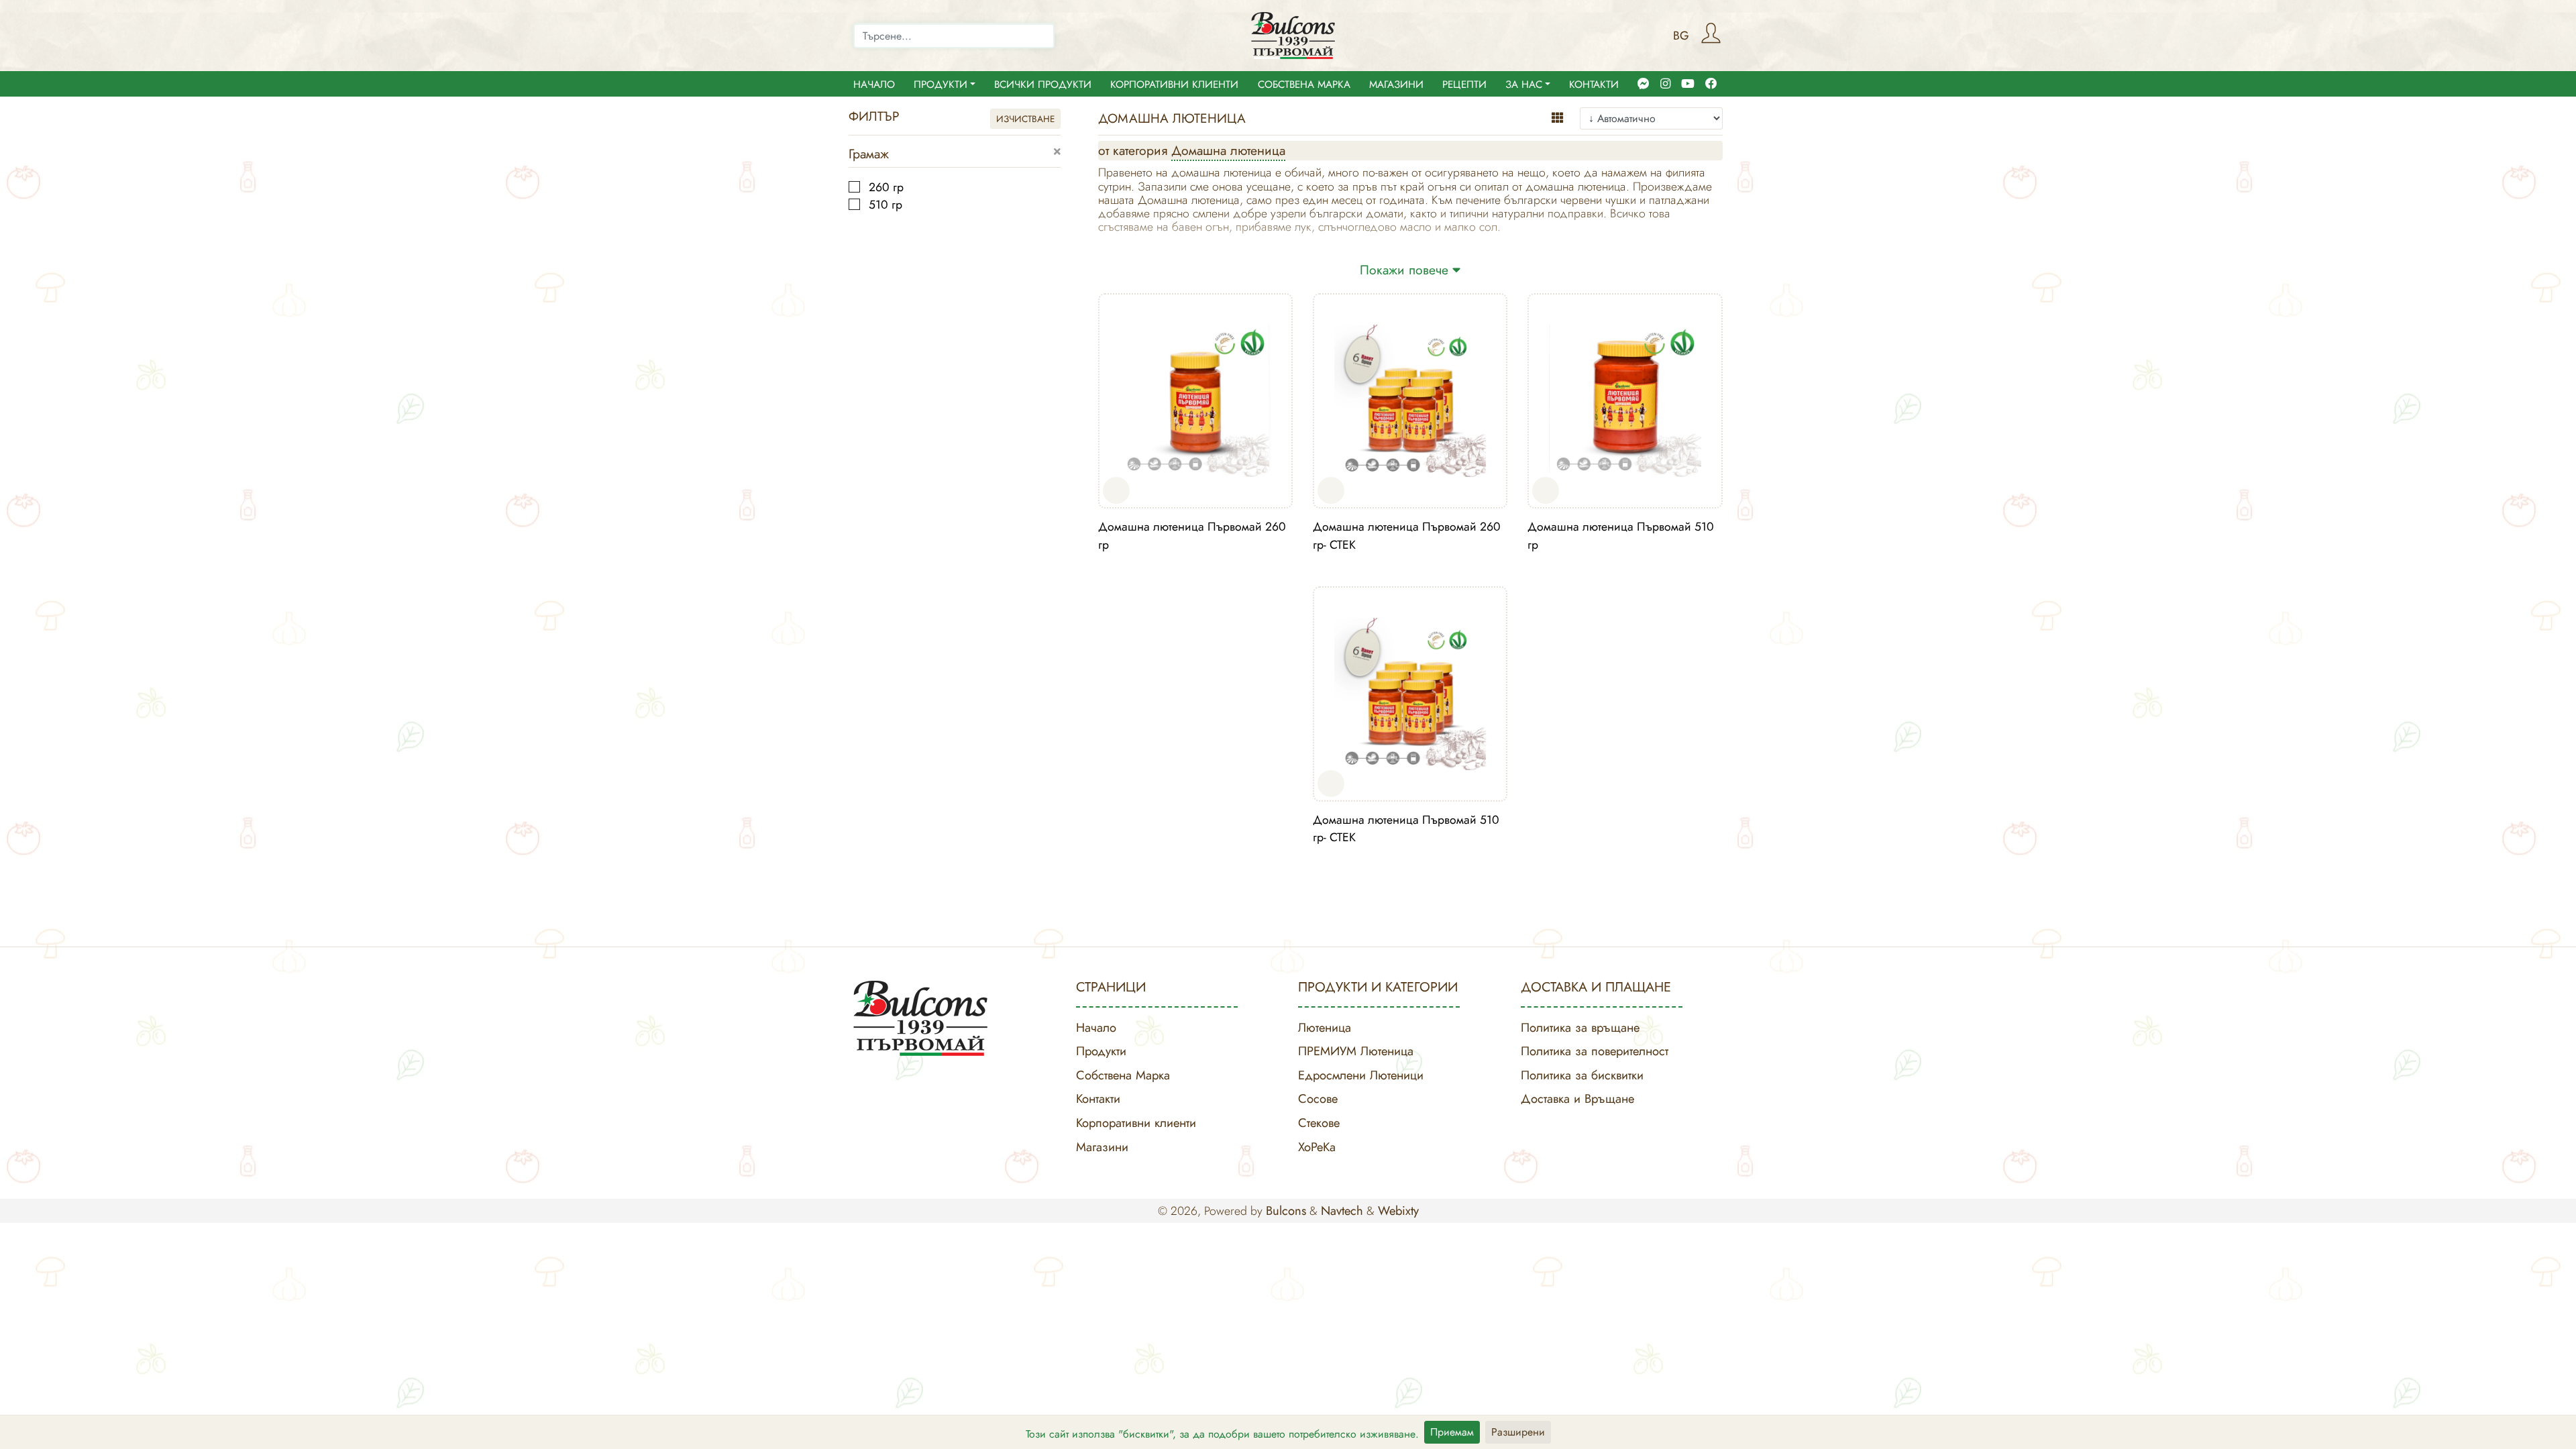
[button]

...

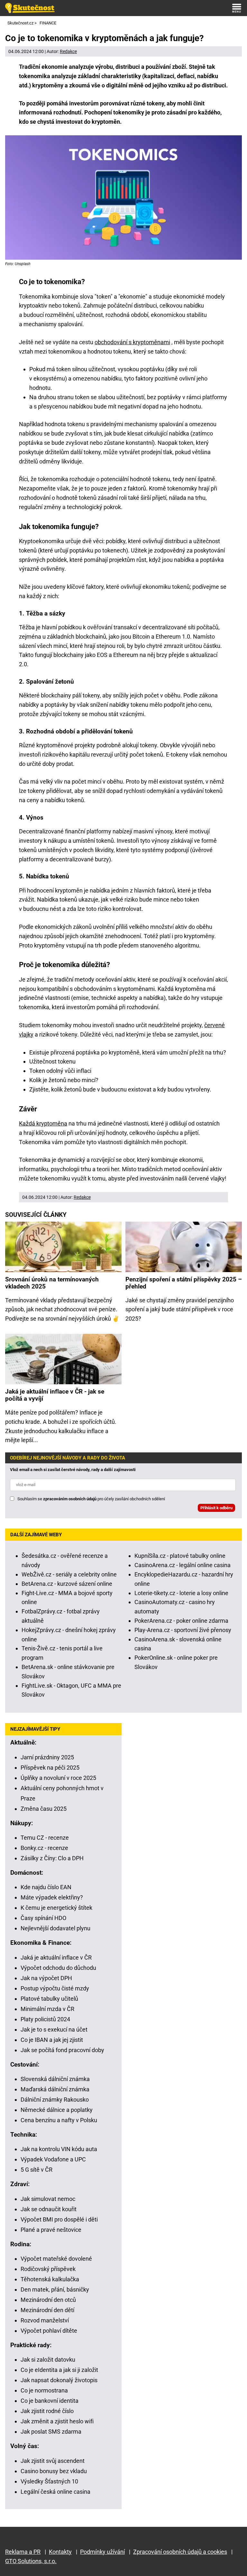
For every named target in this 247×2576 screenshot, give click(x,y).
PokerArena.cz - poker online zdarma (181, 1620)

---

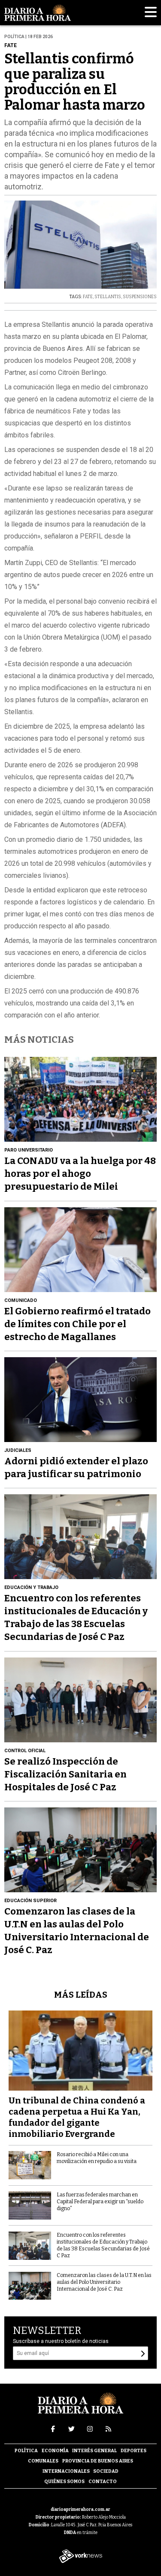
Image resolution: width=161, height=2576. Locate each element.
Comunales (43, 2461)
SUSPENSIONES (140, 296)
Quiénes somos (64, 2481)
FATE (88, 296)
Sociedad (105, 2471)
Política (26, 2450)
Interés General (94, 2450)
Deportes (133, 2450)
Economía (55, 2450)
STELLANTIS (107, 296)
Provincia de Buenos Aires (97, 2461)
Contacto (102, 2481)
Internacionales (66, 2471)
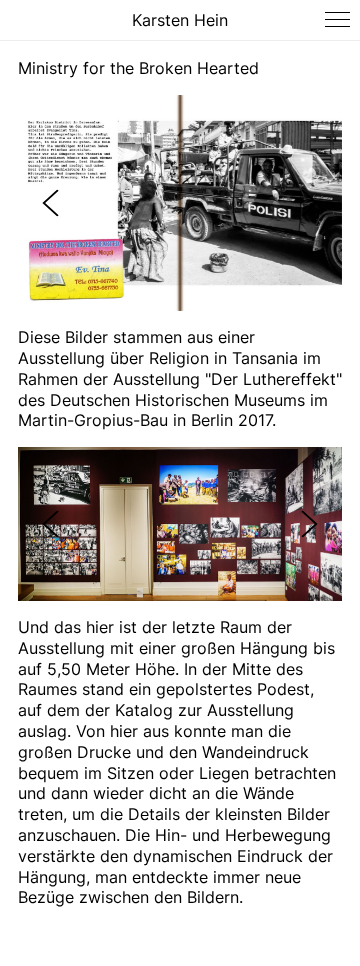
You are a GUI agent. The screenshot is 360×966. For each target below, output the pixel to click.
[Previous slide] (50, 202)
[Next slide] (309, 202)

▸ **Work required**: In the records above, find the line with "STELLANTIS (107, 296)" and the line with "[Next slide] (309, 202)", then restate word for word only those two lines and all lines between, omitting pictures.

▸ **The completed task**:
STELLANTIS (107, 296)
Provincia de Buenos Aires (97, 2461)
Contacto (102, 2481)
Internacionales (66, 2471)
You are a GUI agent. The screenshot is 360×966. For each target below, output the pixel to click.
[Previous slide] (50, 202)
[Next slide] (309, 202)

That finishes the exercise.